From the line containing "You are a computer-use" through the last line of the entries below, transcribe each line exactly, excluding any picture.

RECORDS SUPPLIED:

►

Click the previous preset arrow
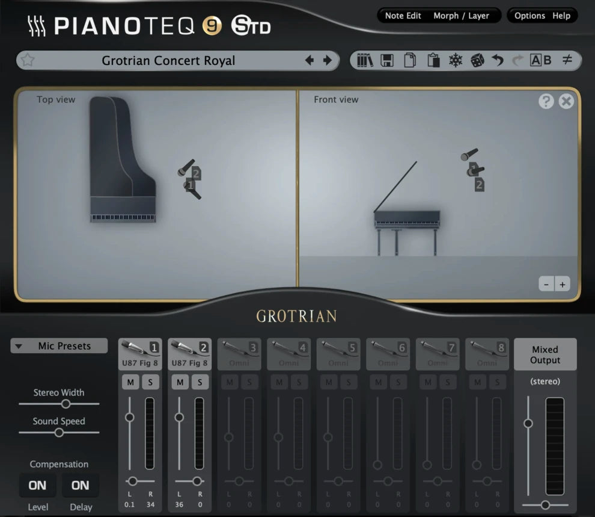This screenshot has height=517, width=595. tap(310, 60)
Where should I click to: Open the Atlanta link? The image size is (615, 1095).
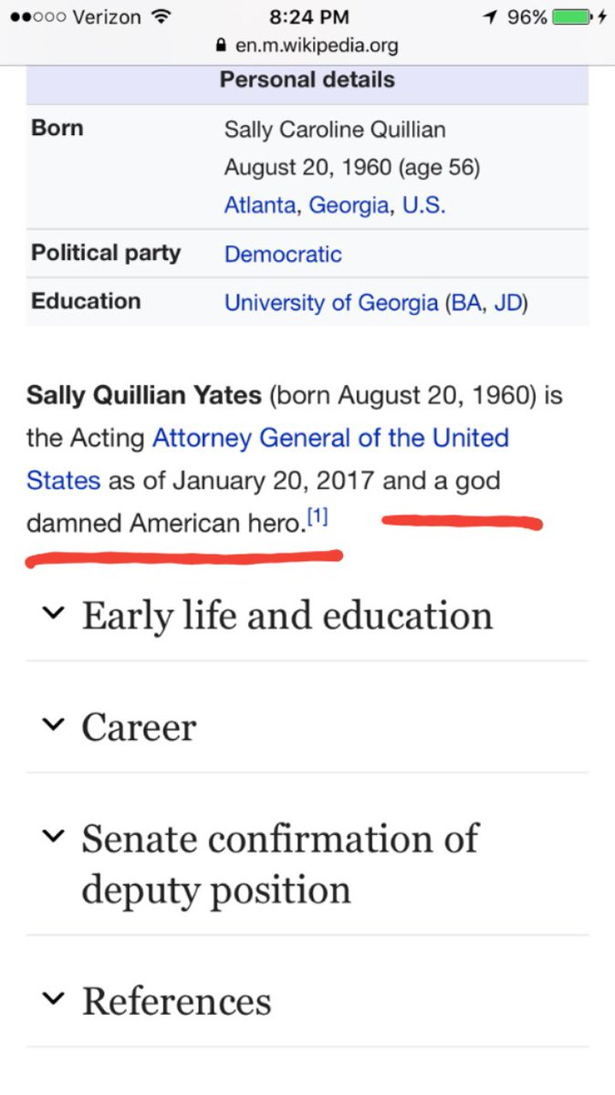click(x=260, y=204)
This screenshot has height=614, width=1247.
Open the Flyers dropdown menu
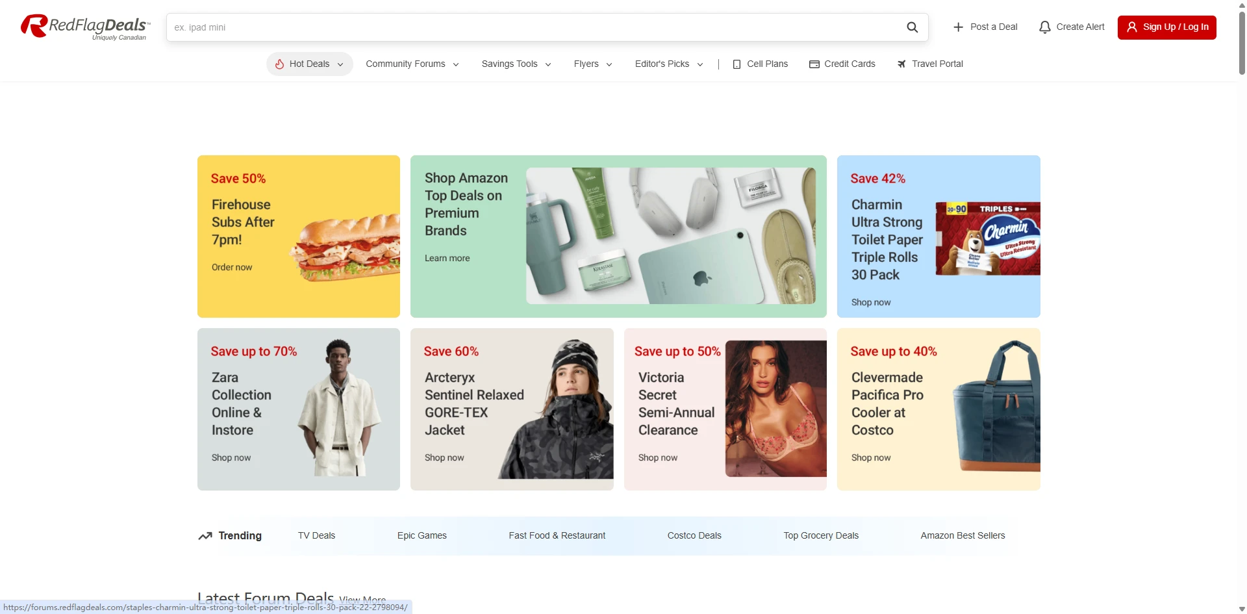592,64
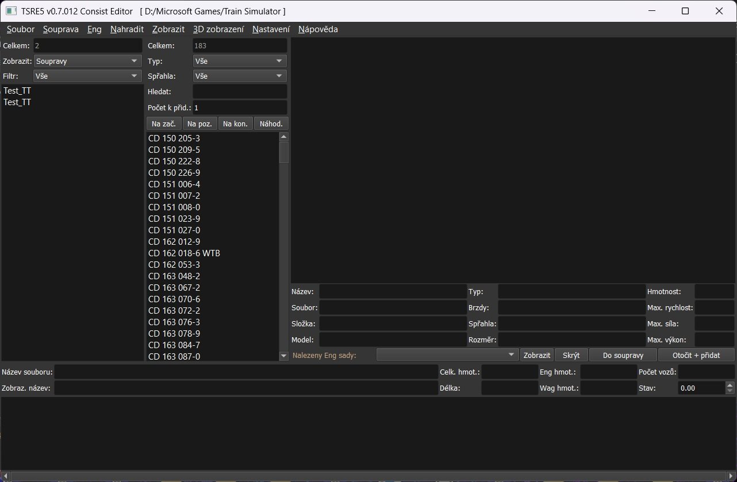Open the Typ filter dropdown
The width and height of the screenshot is (737, 482).
click(x=240, y=61)

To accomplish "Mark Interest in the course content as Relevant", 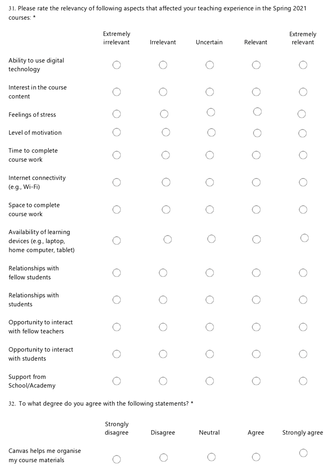I will (x=256, y=92).

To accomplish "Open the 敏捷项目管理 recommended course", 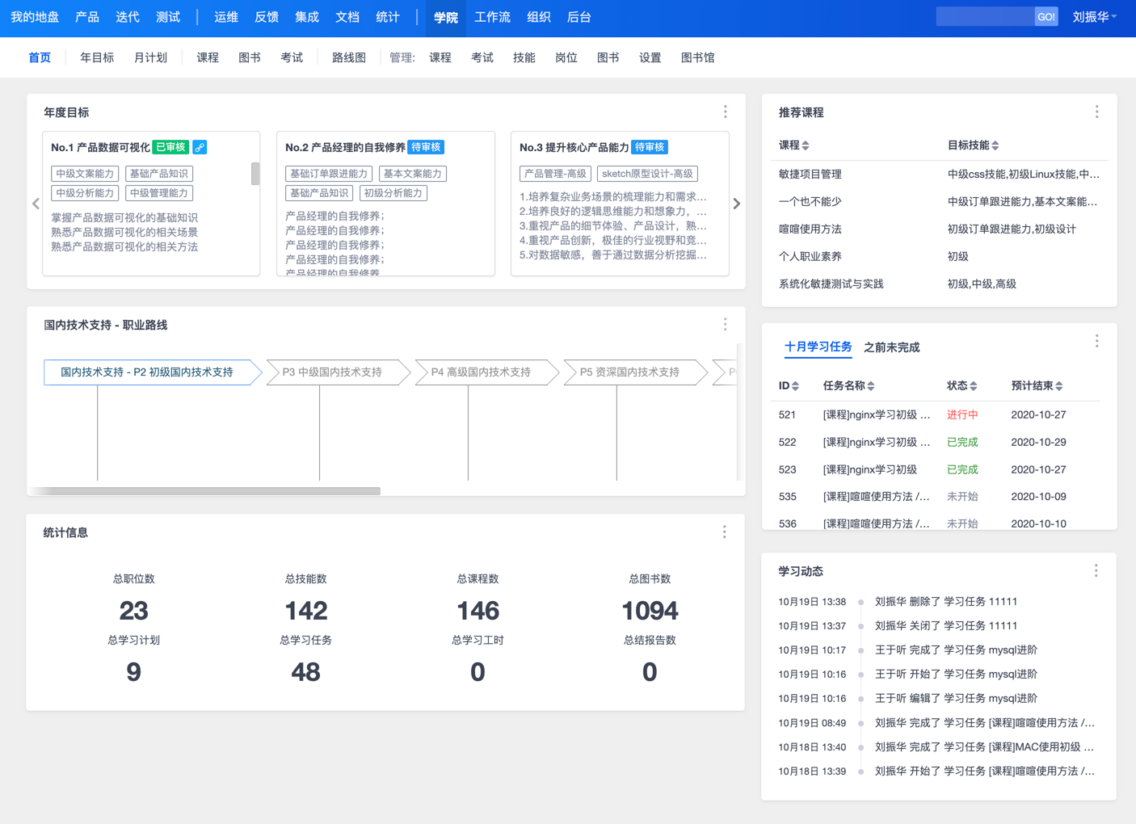I will (x=810, y=174).
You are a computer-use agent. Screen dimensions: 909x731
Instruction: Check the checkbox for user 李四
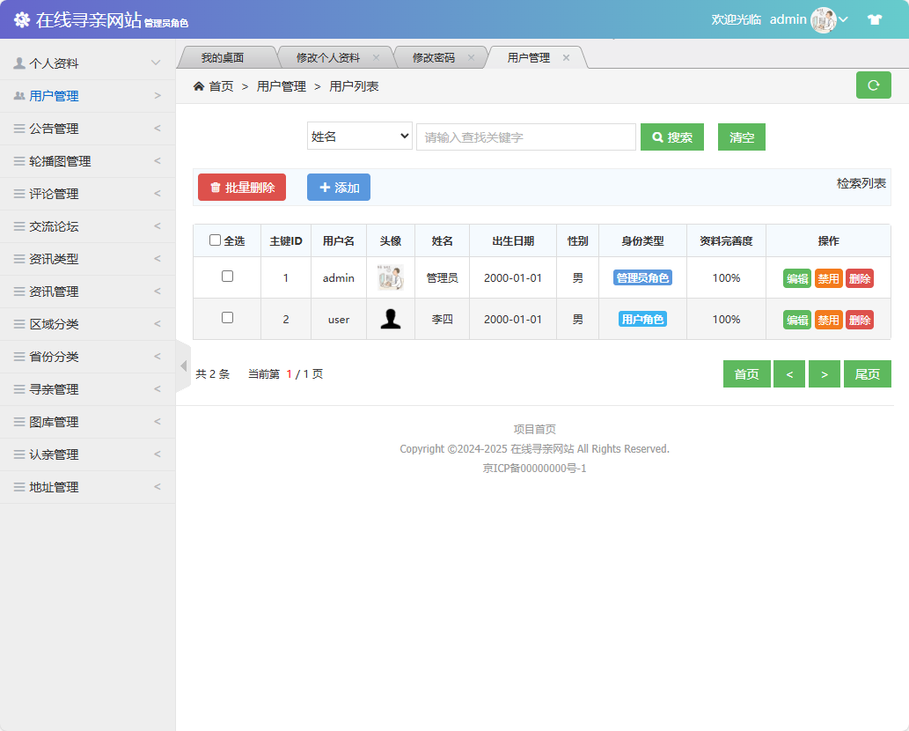pyautogui.click(x=227, y=319)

◄

EXERCISE SOLUTION:
You are a computer-use agent. Screen dimensions: 909x731
Instruction: Check the checkbox for user 李四
pyautogui.click(x=227, y=319)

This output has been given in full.